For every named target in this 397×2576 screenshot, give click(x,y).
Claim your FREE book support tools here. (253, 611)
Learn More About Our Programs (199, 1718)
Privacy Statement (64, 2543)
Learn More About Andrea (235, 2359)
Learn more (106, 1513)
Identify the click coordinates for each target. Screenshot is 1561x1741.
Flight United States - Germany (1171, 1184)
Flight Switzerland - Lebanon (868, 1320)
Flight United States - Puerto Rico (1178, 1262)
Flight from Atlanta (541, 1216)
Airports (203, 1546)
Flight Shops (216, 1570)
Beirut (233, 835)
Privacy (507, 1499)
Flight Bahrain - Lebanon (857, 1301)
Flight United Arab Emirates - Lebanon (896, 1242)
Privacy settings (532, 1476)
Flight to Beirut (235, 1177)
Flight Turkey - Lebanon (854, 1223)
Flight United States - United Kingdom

* * * * *

Exercise requirements »
Write out the lines above as a numbered list, omitting any blank lines.

Answer for this exercise »
1. For every named target in this 397×2576 screenshot, give click(x,y).
2. Claim your FREE book support tools here. (253, 611)
3. Learn More About Our Programs (199, 1718)
4. Privacy Statement (64, 2543)
5. Learn More About Andrea (235, 2359)
6. Learn more (106, 1513)
7. Identify the click coordinates for each target. Screenshot is 1561x1741.
8. Flight United States - Germany (1171, 1184)
9. Flight Switzerland - Lebanon (868, 1320)
10. Flight United States - Puerto Rico (1178, 1262)
11. Flight from Atlanta (541, 1216)
12. Airports (203, 1546)
13. Flight Shops (216, 1570)
14. Beirut (233, 835)
15. Privacy (507, 1499)
16. Flight Bahrain - Lebanon (857, 1301)
17. Flight United Arab Emirates - Lebanon (896, 1242)
18. Privacy settings (532, 1476)
19. Flight to Beirut (235, 1177)
20. Flight Turkey - Lebanon (854, 1223)
21. Flight United States - United Kingdom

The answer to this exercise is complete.